━━ GIVEN RECORDS ━━

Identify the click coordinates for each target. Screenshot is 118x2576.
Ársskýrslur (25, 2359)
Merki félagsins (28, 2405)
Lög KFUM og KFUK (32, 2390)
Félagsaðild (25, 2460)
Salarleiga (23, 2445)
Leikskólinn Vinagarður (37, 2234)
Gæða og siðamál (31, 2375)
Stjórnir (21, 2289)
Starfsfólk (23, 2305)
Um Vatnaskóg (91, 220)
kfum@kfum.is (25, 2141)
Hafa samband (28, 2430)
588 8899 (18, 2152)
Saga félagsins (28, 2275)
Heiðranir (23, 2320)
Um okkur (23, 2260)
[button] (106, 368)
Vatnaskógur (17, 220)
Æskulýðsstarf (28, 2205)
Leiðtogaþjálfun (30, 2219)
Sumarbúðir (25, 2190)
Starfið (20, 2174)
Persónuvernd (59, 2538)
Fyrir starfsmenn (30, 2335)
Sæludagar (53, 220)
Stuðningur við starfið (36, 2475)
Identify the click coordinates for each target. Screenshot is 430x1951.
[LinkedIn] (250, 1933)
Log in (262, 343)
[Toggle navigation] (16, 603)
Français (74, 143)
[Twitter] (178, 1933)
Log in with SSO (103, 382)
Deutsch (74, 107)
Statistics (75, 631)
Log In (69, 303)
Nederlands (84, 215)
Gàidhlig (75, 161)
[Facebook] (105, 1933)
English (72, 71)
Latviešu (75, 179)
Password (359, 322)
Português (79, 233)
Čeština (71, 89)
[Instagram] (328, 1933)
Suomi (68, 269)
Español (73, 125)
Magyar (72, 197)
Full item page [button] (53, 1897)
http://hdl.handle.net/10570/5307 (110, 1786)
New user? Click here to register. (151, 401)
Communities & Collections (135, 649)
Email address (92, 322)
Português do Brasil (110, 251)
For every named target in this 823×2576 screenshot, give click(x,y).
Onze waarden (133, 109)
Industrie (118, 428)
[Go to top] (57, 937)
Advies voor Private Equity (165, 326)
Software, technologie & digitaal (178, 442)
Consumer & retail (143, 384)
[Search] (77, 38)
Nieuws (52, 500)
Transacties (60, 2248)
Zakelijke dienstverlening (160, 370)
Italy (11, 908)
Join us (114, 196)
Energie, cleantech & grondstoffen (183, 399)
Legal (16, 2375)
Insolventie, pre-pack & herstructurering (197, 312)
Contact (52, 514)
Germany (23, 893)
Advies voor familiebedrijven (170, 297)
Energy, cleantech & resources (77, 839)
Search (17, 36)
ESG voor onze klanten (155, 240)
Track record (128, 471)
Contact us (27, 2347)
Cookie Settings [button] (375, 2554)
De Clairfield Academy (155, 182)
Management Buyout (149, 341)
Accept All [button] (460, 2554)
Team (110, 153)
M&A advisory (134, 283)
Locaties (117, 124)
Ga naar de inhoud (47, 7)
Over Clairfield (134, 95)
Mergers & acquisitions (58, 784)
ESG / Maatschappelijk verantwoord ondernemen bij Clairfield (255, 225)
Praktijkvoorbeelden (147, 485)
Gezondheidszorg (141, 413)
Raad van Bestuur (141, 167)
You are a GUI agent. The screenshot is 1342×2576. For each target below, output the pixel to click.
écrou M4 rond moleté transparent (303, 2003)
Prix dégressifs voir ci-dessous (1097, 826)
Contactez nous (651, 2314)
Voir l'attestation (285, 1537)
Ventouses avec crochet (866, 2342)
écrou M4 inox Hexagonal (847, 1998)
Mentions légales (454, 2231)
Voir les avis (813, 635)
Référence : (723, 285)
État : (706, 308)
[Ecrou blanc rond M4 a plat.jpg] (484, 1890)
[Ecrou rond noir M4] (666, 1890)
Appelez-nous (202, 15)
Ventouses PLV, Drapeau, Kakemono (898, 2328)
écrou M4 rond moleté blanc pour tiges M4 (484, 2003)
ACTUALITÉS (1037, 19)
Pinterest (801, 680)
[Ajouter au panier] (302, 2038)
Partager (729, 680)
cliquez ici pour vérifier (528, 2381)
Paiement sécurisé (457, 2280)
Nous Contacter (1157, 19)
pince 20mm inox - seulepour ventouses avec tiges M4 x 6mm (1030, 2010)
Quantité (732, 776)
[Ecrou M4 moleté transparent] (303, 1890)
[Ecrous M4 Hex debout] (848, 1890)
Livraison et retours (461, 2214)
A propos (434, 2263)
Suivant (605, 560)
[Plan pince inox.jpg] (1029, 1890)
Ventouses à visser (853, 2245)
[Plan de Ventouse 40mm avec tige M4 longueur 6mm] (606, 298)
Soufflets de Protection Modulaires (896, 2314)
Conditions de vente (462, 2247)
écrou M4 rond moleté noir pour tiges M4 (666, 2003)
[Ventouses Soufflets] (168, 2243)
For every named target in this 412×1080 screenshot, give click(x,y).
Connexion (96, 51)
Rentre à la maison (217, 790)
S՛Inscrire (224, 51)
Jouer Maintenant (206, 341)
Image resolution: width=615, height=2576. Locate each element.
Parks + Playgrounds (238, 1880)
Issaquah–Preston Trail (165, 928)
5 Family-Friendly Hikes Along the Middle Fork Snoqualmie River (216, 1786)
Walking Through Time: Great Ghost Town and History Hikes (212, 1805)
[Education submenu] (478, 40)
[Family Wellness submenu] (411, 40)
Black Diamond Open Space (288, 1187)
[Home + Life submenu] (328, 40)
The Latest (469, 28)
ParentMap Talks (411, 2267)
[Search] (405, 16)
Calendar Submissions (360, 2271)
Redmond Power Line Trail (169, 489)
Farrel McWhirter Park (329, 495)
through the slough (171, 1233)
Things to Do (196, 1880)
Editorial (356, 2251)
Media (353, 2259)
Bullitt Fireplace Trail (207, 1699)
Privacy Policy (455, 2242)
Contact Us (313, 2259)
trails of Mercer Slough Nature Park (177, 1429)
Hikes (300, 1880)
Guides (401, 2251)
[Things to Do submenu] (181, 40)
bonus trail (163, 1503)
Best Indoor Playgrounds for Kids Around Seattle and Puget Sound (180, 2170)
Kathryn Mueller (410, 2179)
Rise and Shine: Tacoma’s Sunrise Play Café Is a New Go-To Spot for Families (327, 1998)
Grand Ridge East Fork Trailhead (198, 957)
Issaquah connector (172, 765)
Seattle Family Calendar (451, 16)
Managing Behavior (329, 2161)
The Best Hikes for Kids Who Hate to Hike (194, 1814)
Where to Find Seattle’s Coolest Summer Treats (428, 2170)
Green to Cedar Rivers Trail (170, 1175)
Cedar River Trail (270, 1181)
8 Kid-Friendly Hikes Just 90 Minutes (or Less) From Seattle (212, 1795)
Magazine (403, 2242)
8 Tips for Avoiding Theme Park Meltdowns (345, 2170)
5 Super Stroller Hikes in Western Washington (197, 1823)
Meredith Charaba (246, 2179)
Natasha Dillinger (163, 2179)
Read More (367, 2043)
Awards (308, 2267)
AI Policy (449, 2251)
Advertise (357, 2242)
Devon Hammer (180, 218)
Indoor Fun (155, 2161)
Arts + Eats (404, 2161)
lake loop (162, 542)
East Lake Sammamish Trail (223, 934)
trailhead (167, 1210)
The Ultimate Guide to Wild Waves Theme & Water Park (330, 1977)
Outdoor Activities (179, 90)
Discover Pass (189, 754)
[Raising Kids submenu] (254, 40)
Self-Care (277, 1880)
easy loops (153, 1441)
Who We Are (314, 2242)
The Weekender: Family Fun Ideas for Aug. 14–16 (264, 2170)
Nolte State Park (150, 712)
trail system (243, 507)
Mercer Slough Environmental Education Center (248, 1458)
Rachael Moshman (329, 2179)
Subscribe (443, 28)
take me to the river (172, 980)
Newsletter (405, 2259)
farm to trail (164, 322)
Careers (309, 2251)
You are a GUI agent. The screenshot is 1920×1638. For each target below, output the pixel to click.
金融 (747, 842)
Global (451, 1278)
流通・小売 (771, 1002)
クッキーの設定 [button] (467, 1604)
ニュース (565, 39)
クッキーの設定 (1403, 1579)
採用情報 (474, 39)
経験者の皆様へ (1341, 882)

━━━

> _WHAT THE EXERCISE ASKS_: Quote the data above from the line containing "Mentions légales (454, 2231)" to the line containing "[Home + Life submenu] (328, 40)", inclusive, and stop.

> _RESULT_:
Mentions légales (454, 2231)
Voir les avis (813, 635)
Référence : (723, 285)
État : (706, 308)
[Ecrou blanc rond M4 a plat.jpg] (484, 1890)
[Ecrou rond noir M4] (666, 1890)
Appelez-nous (202, 15)
Ventouses PLV, Drapeau, Kakemono (898, 2328)
écrou M4 rond moleté blanc pour tiges M4 (484, 2003)
ACTUALITÉS (1037, 19)
Pinterest (801, 680)
[Ajouter au panier] (302, 2038)
Partager (729, 680)
cliquez ici pour vérifier (528, 2381)
Paiement sécurisé (457, 2280)
Nous Contacter (1157, 19)
pince 20mm inox - seulepour ventouses avec tiges M4 x 6mm (1030, 2010)
Quantité (732, 776)
[Ecrou M4 moleté transparent] (303, 1890)
[Ecrous M4 Hex debout] (848, 1890)
Livraison et retours (461, 2214)
A propos (434, 2263)
Suivant (605, 560)
[Plan pince inox.jpg] (1029, 1890)
Ventouses à visser (853, 2245)
[Plan de Ventouse 40mm avec tige M4 longueur 6mm] (606, 298)
Soufflets de Protection Modulaires (896, 2314)
Conditions de vente (462, 2247)
écrou M4 rond moleté noir pour tiges M4 (666, 2003)
[Ventouses Soufflets] (168, 2243)
For every named target in this 412×1080 screenshot, give click(x,y).
Connexion (96, 51)
Rentre à la maison (217, 790)
S՛Inscrire (224, 51)
Jouer Maintenant (206, 341)
Image resolution: width=615, height=2576. Locate each element.
Parks + Playgrounds (238, 1880)
Issaquah–Preston Trail (165, 928)
5 Family-Friendly Hikes Along the Middle Fork Snoqualmie River (216, 1786)
Walking Through Time: Great Ghost Town and History Hikes (212, 1805)
[Education submenu] (478, 40)
[Family Wellness submenu] (411, 40)
Black Diamond Open Space (288, 1187)
[Home + Life submenu] (328, 40)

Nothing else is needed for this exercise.